The end result is a powerhouse of a record that finds time amidst the angst for depictions of familial love and nourishing domesticity. It closes out with the title track, with Carrabba giving pre to post-show play-by-play of a live performance, a benevolent reckoning with his art that even includes a description of Dashboard’s legendary fan sing-alongs.
“When I came back from the hiatus that we took, I found I had a different relationship with my own music and with my own audience and with my peers and my antecedents,” Carrabba says of the track. “I could feel this special through-line. When you’re new to things, you can’t really see your place in the lineage quite as well. You go on instinct when you’re new. It’s all new to you so you are the first to ever do it. I don’t mean that from a place of arrogance. I just mean that from a truly green place of naivete.

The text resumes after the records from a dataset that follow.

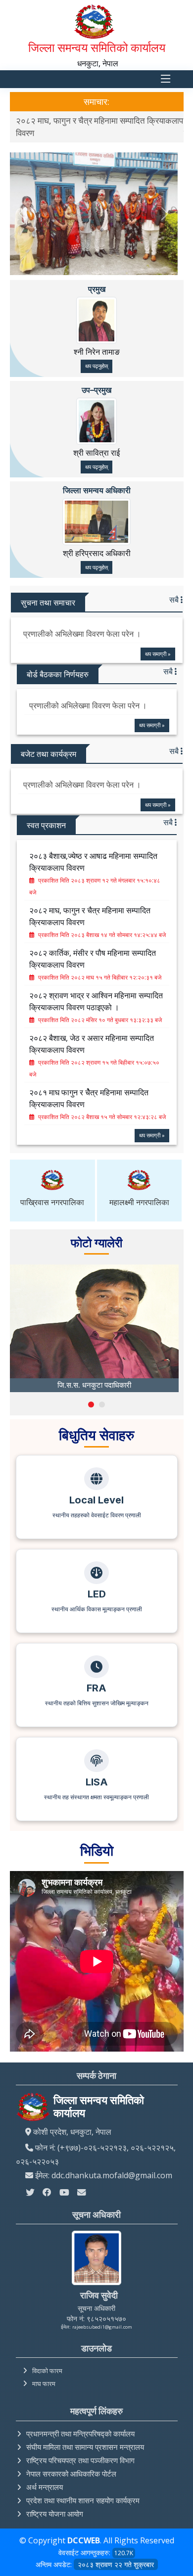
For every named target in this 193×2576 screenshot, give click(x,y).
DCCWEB (83, 2529)
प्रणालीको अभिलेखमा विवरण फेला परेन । (82, 623)
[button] (91, 1393)
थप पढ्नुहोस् (96, 355)
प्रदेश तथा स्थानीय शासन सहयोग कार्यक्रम (83, 2489)
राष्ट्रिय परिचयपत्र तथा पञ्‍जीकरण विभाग (80, 2449)
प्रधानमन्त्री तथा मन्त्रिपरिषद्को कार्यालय (80, 2423)
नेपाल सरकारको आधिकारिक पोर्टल (71, 2463)
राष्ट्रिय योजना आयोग (54, 2503)
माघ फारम (43, 2372)
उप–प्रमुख (96, 378)
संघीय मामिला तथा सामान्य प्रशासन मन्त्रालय (85, 2436)
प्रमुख (96, 278)
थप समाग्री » (158, 642)
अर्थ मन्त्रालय (44, 2476)
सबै (175, 588)
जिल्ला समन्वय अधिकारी (97, 479)
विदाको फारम (47, 2359)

I’ve just had this unique career where appreciation looms large over it even from the get-go. And then to come back to it with even more and have it be so revelatory, it warranted a song, if not a record.”
Fan Appreciation
While the writing of the album was all about finding something Carrabba thought long gone, the motorcycle accident he suffered caused losses that might be harder to recapture. “Some physical ability, Carrabba says when asked about these losses. “Certainly some of the sense of adventure. I don’t feel like I lost my youthful vigor.”
At that, he paused a bit. “Maybe I fear that I’ve lost my youthful vigor. I became aware that I would have to choose to try to have it. That was something I liked about myself. And also, the way I look is different, that’s a hard thing to have to reckon with for anyone. That will take time.”

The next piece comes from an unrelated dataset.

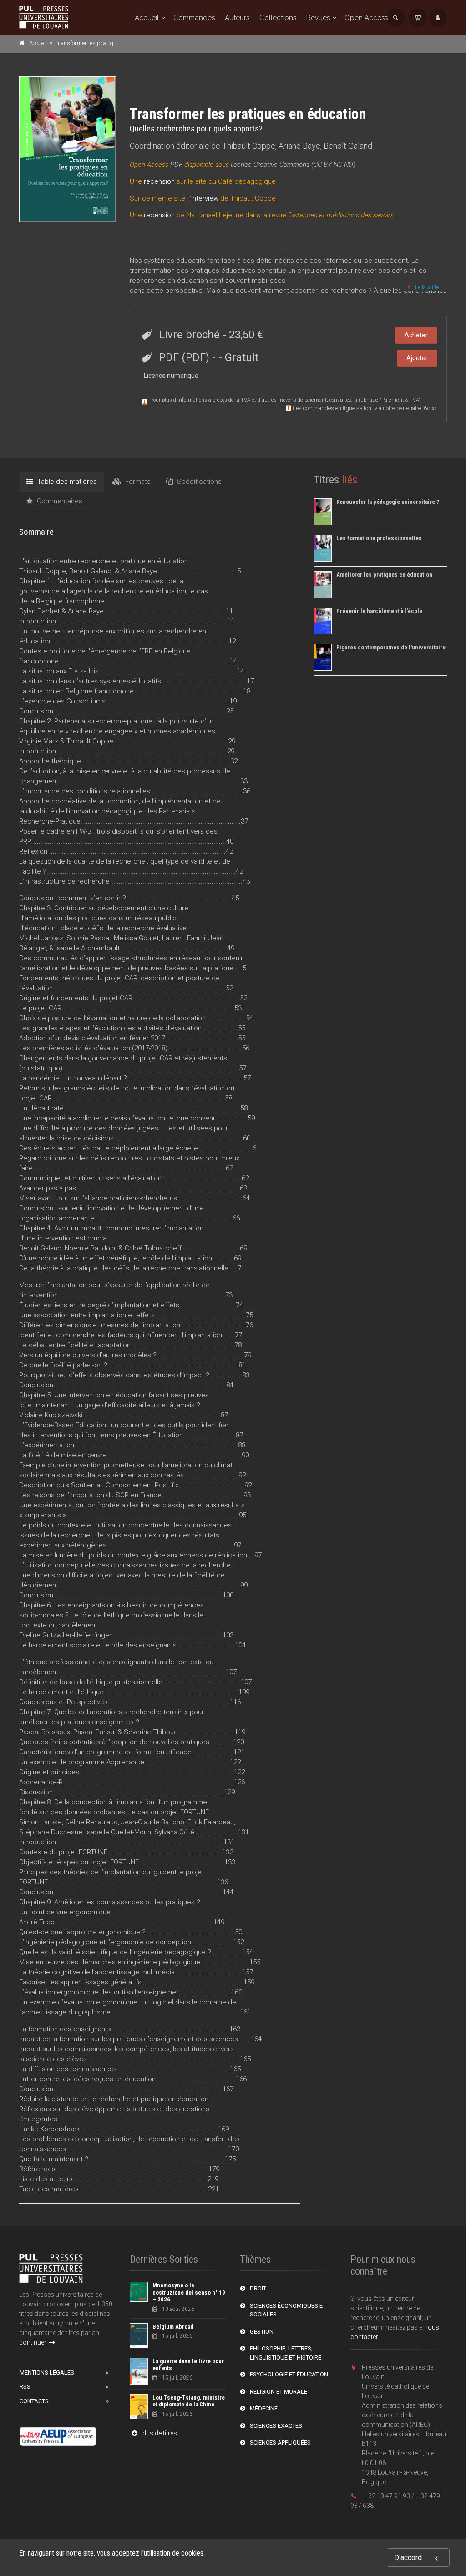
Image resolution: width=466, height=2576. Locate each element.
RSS (25, 2386)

But the good news is that he is on the mend, and enough time has passed since the accident that the thankfulness he discovered upon making the record is manifesting itself once again. “My sense of appreciation was temporarily desperate,” he admits. “And now it feels as it did before to be more of the gift that it is. That sense of appreciation, that’s really given to you. It comes from within, but is also what is put in front of your life that you have no control over whatsoever.”
He’s also aware that there have been supporters clamoring for this kind of album from him for a long while. But he knows that if he went into it as an act of fan service, it wouldn’t have worked. “I’m not really considering the listener when I’m doing the writing,” Carrabba says. “That’s been true since the earliest days. Certainly, that part was more natural in the early days because you had no listeners. I do find if I ever wonder during the process how this will be received of ‘Will this affect this person?’ or ‘Will this be what they’re looking for?’ that song is almost always trashed somehow.”
Now that the record is completed, Chris Carrabba understands if a certain group of Dashboard Confessional fans think that this return to their favored type of record is about time. “I wish it had come to me sooner,” he says with a shrug. “I think that there was a period where they wanted this more than other things. I’m hopeful that if they want something from me, it’s this.”